It's no secret that I use a projector to help me rough in my compositions from images I've worked up digitally.  I'm fine with people knowing that. My work has about it the sense of accumulated iterations, one of which is digital composition. Many of my source images have had a previous life before I acquired them, and the echo of that prior purpose is what helps give my paintings context. Even the original photography I work from is staged in a way to interact with these appropriated images. A fair amount of improvisation and reworking can happen at any point in the process, with the final painting being just the most recent instance of a palimpsest of ideas. But regardless of the combined-media origins of my paintings, there are still dozens of hours of good old fashioned rendering that go into making my figures "convincing." I may white-out a face two or three times, starting from scratch each time, until I am happy.

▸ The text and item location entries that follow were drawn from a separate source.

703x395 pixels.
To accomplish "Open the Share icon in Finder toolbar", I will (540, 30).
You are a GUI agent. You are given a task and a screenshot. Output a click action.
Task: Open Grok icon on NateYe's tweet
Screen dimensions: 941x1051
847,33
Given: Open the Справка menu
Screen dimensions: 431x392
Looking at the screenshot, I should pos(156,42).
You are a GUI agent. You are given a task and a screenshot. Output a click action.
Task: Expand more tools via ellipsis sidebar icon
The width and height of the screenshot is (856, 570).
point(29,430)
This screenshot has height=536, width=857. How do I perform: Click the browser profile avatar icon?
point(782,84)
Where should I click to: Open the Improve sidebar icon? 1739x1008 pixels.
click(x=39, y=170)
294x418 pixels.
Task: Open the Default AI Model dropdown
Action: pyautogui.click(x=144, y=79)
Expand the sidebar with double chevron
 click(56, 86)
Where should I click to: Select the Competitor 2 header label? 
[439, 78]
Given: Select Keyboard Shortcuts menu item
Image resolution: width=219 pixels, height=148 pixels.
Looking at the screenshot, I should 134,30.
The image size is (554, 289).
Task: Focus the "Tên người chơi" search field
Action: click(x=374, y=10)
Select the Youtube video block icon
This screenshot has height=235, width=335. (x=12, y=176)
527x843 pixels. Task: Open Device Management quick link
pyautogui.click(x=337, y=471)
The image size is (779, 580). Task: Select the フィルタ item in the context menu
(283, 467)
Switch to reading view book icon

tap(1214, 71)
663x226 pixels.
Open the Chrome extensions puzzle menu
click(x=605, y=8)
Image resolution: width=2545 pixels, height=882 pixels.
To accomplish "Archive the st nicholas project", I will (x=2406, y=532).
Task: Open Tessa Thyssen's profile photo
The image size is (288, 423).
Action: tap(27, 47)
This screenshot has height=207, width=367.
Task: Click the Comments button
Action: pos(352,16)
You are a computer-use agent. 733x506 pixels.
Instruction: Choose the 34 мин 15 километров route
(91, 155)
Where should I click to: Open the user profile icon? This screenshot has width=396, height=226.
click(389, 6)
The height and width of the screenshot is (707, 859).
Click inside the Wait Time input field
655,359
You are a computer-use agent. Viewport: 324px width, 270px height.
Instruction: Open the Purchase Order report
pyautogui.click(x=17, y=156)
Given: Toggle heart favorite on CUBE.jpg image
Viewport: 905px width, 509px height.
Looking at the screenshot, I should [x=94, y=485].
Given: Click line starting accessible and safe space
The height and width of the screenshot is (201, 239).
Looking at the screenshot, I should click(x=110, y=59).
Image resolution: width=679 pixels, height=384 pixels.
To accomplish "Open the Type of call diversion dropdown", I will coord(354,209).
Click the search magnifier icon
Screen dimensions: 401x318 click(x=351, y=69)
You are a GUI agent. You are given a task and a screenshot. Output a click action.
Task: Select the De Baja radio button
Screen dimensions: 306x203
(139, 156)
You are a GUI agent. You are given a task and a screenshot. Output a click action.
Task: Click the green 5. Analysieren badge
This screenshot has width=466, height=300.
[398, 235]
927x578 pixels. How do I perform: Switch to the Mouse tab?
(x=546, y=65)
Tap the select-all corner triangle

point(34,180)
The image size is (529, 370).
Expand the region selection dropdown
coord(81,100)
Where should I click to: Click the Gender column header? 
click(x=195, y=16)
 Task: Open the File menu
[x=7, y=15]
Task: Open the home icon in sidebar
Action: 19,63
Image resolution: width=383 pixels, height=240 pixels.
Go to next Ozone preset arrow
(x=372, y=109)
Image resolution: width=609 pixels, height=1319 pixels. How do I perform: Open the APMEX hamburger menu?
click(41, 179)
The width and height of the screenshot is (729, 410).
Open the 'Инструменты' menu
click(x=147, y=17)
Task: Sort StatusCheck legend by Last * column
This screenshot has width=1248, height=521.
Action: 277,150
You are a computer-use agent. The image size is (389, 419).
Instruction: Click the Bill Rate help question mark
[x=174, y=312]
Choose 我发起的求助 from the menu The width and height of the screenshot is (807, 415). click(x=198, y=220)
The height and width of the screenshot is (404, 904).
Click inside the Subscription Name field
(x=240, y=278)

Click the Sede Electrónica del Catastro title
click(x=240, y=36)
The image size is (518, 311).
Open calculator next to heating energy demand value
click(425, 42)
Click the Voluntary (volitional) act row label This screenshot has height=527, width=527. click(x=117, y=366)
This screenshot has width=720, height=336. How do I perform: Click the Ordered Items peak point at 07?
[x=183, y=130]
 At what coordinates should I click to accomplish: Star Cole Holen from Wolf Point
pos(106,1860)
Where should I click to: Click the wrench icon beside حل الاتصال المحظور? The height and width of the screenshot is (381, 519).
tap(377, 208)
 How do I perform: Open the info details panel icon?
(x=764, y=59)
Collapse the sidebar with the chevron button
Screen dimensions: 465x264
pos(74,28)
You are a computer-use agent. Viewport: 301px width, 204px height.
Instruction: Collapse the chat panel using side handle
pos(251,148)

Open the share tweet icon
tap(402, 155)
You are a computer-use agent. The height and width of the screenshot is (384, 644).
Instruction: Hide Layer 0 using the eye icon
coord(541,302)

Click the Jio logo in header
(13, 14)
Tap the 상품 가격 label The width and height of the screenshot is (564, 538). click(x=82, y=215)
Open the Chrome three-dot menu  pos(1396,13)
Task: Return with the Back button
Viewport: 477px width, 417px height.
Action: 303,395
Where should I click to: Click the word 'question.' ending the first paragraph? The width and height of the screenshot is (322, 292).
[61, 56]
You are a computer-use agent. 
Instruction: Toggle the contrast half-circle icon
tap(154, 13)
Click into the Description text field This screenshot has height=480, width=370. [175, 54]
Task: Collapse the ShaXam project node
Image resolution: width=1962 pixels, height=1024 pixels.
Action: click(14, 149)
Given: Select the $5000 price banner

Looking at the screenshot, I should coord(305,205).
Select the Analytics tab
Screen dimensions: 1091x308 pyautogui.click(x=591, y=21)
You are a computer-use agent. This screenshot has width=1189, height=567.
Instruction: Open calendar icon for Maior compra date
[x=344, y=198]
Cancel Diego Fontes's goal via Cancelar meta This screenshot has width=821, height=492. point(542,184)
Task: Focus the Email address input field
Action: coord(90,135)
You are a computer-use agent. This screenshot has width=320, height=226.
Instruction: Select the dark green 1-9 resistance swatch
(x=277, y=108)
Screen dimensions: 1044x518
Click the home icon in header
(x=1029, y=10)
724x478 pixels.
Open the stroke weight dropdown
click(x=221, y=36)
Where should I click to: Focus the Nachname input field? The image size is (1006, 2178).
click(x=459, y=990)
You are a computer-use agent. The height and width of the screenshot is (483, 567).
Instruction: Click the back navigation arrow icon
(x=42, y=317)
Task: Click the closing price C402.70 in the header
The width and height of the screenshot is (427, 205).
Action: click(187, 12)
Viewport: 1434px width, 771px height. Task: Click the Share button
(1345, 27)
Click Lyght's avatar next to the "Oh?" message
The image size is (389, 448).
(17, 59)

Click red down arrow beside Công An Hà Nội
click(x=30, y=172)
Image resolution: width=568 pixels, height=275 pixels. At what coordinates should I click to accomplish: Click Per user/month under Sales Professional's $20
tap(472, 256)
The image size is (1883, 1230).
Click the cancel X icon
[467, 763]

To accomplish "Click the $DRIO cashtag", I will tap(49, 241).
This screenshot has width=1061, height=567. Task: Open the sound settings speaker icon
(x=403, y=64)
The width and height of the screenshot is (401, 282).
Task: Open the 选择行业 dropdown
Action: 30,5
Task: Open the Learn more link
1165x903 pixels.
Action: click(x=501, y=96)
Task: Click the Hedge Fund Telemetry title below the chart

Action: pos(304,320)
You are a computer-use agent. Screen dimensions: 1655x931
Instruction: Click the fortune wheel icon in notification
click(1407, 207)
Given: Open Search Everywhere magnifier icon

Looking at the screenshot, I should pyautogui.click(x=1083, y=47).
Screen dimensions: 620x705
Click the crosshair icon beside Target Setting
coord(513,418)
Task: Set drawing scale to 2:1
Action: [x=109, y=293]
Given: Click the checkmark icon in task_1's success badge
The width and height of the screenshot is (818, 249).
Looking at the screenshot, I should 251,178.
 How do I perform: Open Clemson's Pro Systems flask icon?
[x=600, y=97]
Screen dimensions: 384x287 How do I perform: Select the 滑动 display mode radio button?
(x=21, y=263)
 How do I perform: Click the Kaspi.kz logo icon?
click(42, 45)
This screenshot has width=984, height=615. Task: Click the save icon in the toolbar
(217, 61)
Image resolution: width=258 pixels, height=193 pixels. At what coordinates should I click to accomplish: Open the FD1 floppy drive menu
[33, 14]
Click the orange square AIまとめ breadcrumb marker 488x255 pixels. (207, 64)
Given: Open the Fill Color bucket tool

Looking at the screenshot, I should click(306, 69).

But what does it mean to get a face right? Those who study faces quickly learn there is more deviation than norm. Relaying that deviation faithfully is what helps convince the viewer that an image is realistic. Even the most beautiful faces are "out of true" with traditional notions of idealized beauty. There is not a face out there where one eye isn't higher than the other, or the nose slightly bent to one side. Ears are often the least match-y things that make up the human countenance. If you see a face that looks perfectly symmetrical it will somehow look wrong. It's the minute deviations in symmetry that make a face seem believable.

Recently I was painting a face where the nose was a little off center. Just slightly. Something you would never notice in real life about the model I had photographed. I kept trying to center it, but it never looked right. Finally I stopped resisting what was in front of me and put it down as closely to what I was seeing as possible. I remembered a drawing instructor back in college who was watching me in a figure-drawing class. He wasn't looking at what I was drawing, just watching me draw. Finally he said, "you spend too much time drawing and not enough time looking." I'm sure he said that ten thousand times in his career, but it was so perfectly right for me at that moment, and it still is.

Later that day a friend stopped by to chat and I showed him the painting. He said, "Dude, that girl is super hot but she's kind of creeping me out because of the way she's staring." This wasn't exactly what I was going for. It wasn't the whole effect anyway, but it did let me know I'd gotten the nose right. In fairness to my friend, if he had seen the painting on the wall of my gallery he would have put more effort into a context-appropriate response. Still I was happy for the bluntness of it. It helped break that spell you fall under when you're deeply immersed in your work and you're thinking it's doing one thing - usually something heady, but you're missing something much more ordinary. 

When I think a painting is done I'll usually post an image of it on my Facebook artist's page just to get some reactions. My favorite thing lately is the way their facial-recognition software kicks in and that little floating box pops up over the faces in my paintings and asks me to tag my "friends." I realize how tawdry it is to allow yourself to be flattered by computers, but I still find it amazing that an accumulation of brush strokes that I put together can be blended in a such a way that even algorithms are tricked into interacting with them. It's a powerful and seductive thing to portray the human form, if even just reasonably well, and it raises questions for me about the moral responsibility of the artist. The context in which the art is received by its public is informed by social values, norms and expectations. Most artists possess some awareness of this dynamic, or at least they pretend to. I'm certain the ethical stakes aren't any higher for figurative artists than abstract or conceptual or what-have-you, but because humans are also animals, we are programmed to respond to representations of our kind in ways that are visceral, not just intellectual. That's what sometimes creeps ME out now that I'm edging further and further into figurative art, but it's also what makes it more fun than I've had in forever.